Defence counsel Pozdeyev then read out from a monograph by Morozov and others the symptoms of the illness from which, according to the diagnosis, Olga was suffering a hostile attitude to others, isolation from the world, thoughts skipping from one subject to another, apathy – to such an extent that the patient never gets out of bed; he asked the expert to say exactly which of these symptoms, if only one of them, had been observed in O. Joffe. At the same time he said that the presence of the symptoms enumerated had been completely refuted by the character references from her places of work and study and by the testimony of the witnesses.
A. All these symptoms cannot be considered in isolation, but only in their entirety.
Defence counsel stated that he was not satisfied with the answers of the representative of the commission, inasmuch as not a single concrete answer had been given.
Defence counsel’s request for a further examination by a different commission was rejected on the grounds that the commission at the Serbsky Institute had been warned of its responsibility under Article 187 of the Russian Code of Criminal Procedure (responsibility for refusal to give conclusions or for giving deliberately false conclusions), and, in any case, the commission had been sufficiently authoritative.
In his speech the Procurator said:
“We are today considering an extremely unusual case; its unusualness lies in the fact that the defendant in the case we are considering is not present, since she is suffering from a serious mental illness, which has been diagnosed by an authoritative commission at the Serbsky Institute. Joffe’s guilt is completely proved. Yes, she committed a serious crime specified in Article 70 of the Russian Criminal Code. It is clear to me from the testimony of her parents that they took no supervisory measures to prevent the perpetration of serious crimes. Although, of course, this person is ill and is not responsible for her actions. The prosecution asked that loffe should be sent for compulsory treatment to a Special Psychiatric Hospital.”
Defence counsel Pozdeyev then said that as long ago as 2 December 1969, on the day after her arrest, Joffe stated that she did not consider her activity to be anti-Soviet and that it had by no means been aimed at undermining the Soviet system. On the basis of the witnesses’ testimony it could be regarded as proved that the three documents had not been circulated at all, and had merely been the expression of thoughts of the moment; Kaplun had admitted that one document had been written by her and only rewritten in Joffe’s hand after a discussion. Each witness had testified that it was decided to destroy the leaflets on 30 November. Thus there was no case to answer under Article 70 of the Russian Criminal Code.
Defence counsel asked that Article 70 should be replaced by Article 190-1. Defence counsel further stated that he had got the impression from his conversation with O. Joffe that she took in reasoned arguments easily, that it was easy to establish contact with her and that she was inclined to listen to somebody else’s opinion and think it over. Defence counsel referred to the youth of the accused (twenty) and to a certain tendency, peculiar to that age, to make categorical judgements. He said that when one was young it was sometimes hard to sort out a flood of information and to reach a correct conclusion. Failure to do so, however, was not a crime. Considering the age of the accused and the fact that she was suffering from a straightforward form of schizophrenia (according to the diagnosis), which was easier than others to treat, defence counsel regarded it as pointless to send Joffe to a psychiatric hospital of special type, which presupposed protracted treatment and cases of serious illness, and he asked that she be sent to an ordinary psychiatric hospital.
The sentence of the court contained no changes from the original indictment, nor any supplementary grounds for its decision. This was to send O. Joffe for treatment in a psychiatric hospital of special type and to hold her in custody until she was taken to the hospital.

* DATA FOR REVIEW *
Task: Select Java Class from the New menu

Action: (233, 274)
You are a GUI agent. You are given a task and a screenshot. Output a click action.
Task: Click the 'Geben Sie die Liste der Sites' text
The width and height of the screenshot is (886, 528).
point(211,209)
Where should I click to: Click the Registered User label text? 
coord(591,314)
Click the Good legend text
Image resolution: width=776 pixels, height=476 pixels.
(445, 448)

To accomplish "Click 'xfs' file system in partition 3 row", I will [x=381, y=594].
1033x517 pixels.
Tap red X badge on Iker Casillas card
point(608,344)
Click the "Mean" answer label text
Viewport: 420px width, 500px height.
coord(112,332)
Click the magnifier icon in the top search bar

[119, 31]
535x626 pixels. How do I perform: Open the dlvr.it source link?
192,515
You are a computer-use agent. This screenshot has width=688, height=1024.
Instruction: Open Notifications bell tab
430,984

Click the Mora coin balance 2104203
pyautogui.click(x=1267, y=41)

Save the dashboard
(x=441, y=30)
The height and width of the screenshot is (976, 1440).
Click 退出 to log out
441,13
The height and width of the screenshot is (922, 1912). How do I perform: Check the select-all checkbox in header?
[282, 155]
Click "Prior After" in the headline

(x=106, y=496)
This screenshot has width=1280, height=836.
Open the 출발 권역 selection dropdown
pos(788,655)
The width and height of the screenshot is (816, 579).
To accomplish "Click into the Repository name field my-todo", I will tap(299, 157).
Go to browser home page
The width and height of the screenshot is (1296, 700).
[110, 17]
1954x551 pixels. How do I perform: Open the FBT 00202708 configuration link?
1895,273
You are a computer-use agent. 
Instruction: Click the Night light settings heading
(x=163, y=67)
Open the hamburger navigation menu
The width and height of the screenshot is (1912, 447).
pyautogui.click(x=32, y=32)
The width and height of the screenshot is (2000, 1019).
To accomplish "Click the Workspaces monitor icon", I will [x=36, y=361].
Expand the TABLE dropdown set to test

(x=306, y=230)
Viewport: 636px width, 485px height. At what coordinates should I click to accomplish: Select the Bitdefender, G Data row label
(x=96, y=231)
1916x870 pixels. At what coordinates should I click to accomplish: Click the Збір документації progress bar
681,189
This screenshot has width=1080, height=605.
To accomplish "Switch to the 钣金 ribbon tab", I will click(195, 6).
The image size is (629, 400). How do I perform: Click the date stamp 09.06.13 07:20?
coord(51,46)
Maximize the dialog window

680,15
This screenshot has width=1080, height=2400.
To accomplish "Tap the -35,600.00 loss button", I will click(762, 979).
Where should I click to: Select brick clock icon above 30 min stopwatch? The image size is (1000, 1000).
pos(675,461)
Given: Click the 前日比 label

* PROBLEMS TO SOLVE *
a. List the symptoms that the trial account says defence counsel read out from the monograph by Morozov and others.
b. Copy the trial account from "Defence counsel Pozdeyev then read" to "had been given.", renaming "symptoms" as "signs" throughout.

* RESPONSES BY ITEM NUMBER *
a.
hostile attitude to others
isolation from the world
thoughts skipping from one subject to another
apathy

b.
Defence counsel Pozdeyev then read out from a monograph by Morozov and others the signs of the illness from which, according to the diagnosis, Olga was suffering a hostile attitude to others, isolation from the world, thoughts skipping from one subject to another, apathy – to such an extent that the patient never gets out of bed; he asked the expert to say exactly which of these signs, if only one of them, had been observed in O. Joffe. At the same time he said that the presence of the signs enumerated had been completely refuted by the character references from her places of work and study and by the testimony of the witnesses.
A. All these signs cannot be considered in isolation, but only in their entirety.
Defence counsel stated that he was not satisfied with the answers of the representative of the commission, inasmuch as not a single concrete answer had been given.